### Provided data

§ §

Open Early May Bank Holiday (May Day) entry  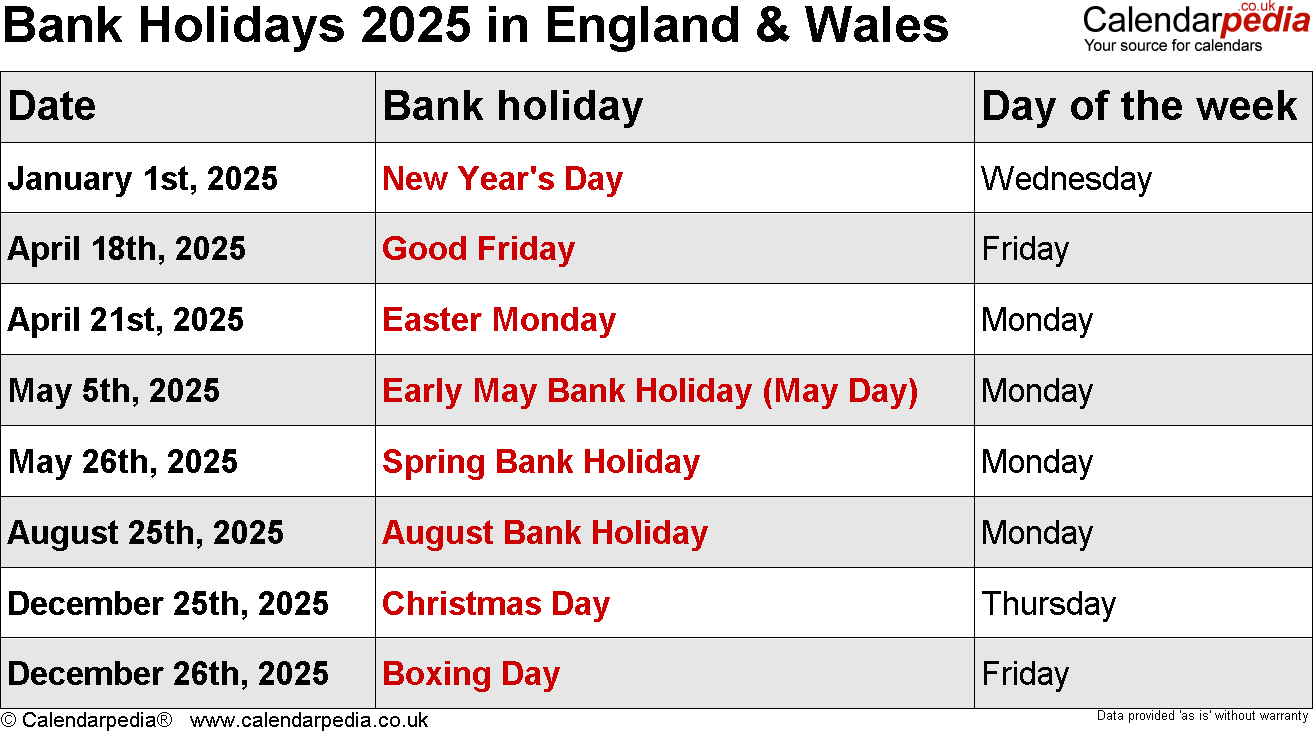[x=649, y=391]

§ §

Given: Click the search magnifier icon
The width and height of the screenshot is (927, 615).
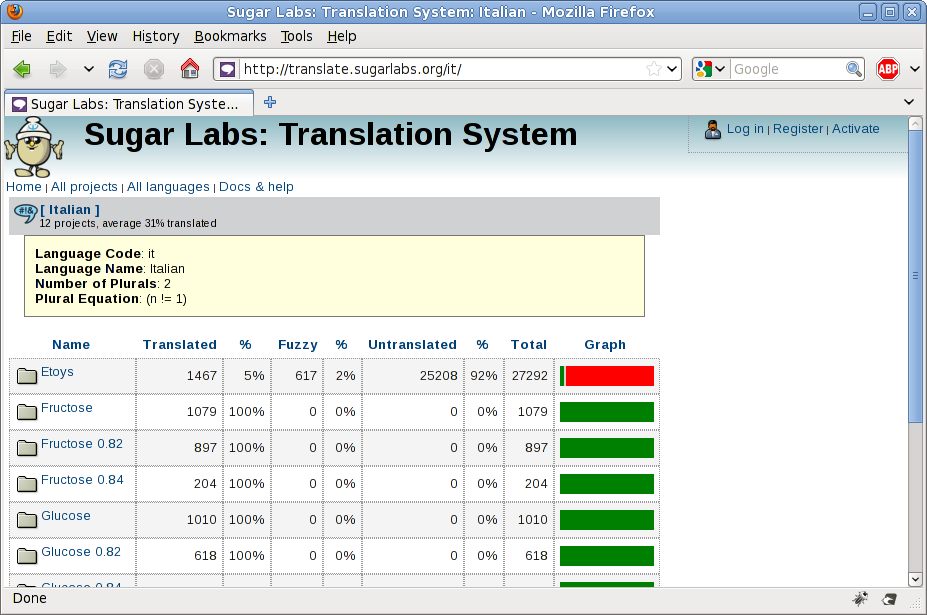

§ §

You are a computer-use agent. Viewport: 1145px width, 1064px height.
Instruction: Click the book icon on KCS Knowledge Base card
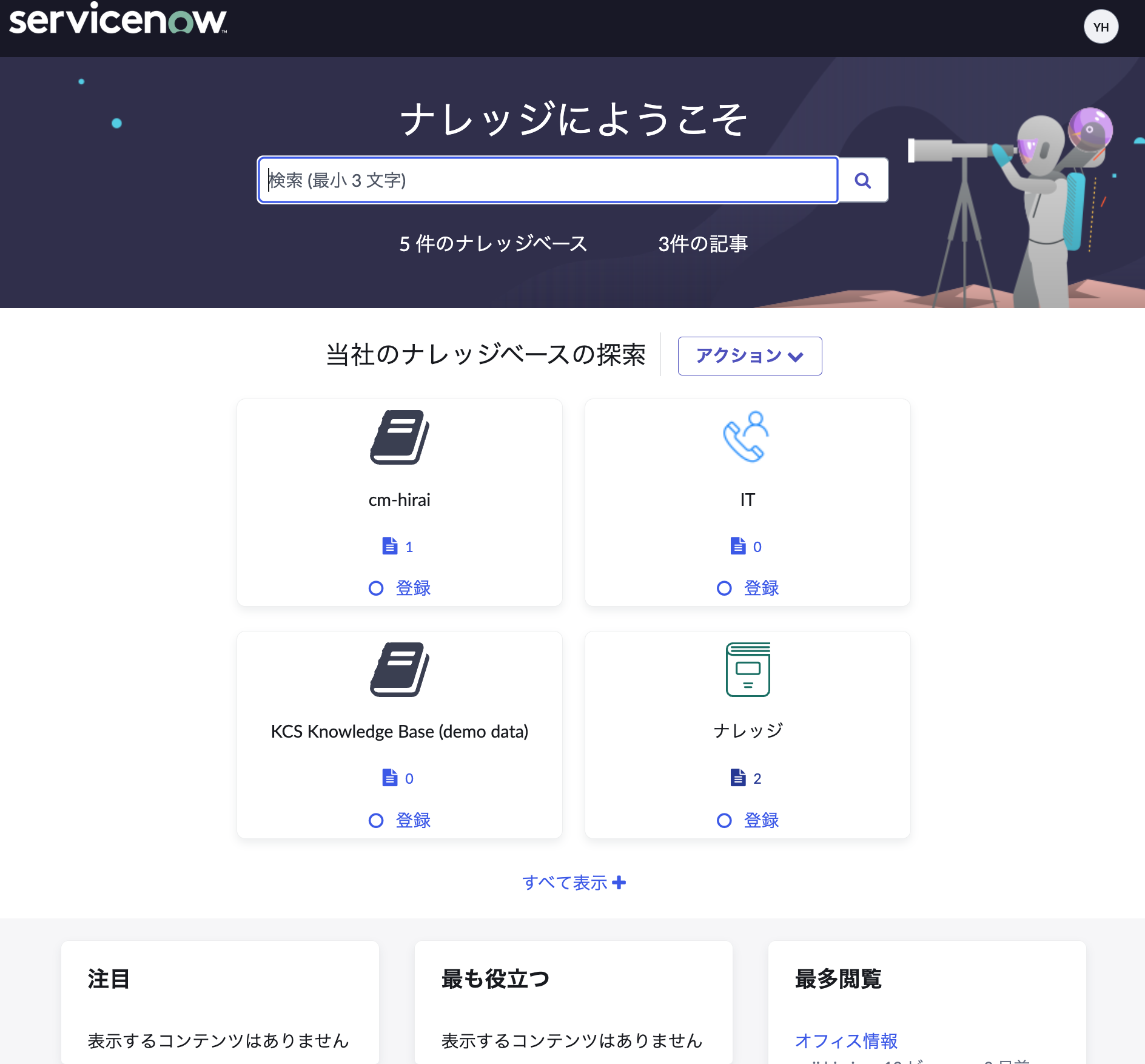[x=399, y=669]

§ §

### Your goal
Rewrite the stretch of the records from the line containing "You are a computer-use" through the line containing "[x=399, y=669]", putting "heading" in place of "book icon" and keeping everything else the same. Leave the pictures out of your answer.

### Completed exercise
You are a computer-use agent. Viewport: 1145px width, 1064px height.
Instruction: Click the heading on KCS Knowledge Base card
[x=399, y=669]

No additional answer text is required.